- Opening Delimiter -

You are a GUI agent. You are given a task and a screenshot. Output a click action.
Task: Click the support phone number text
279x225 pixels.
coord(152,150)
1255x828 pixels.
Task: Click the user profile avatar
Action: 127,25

- Closing Delimiter -

Return every record, word for word.

• _Solution to this problem_
You are a GUI agent. You are given a task and a screenshot. Output a click action.
Task: Click the support phone number text
279x225 pixels.
coord(152,150)
1255x828 pixels.
Task: Click the user profile avatar
Action: 127,25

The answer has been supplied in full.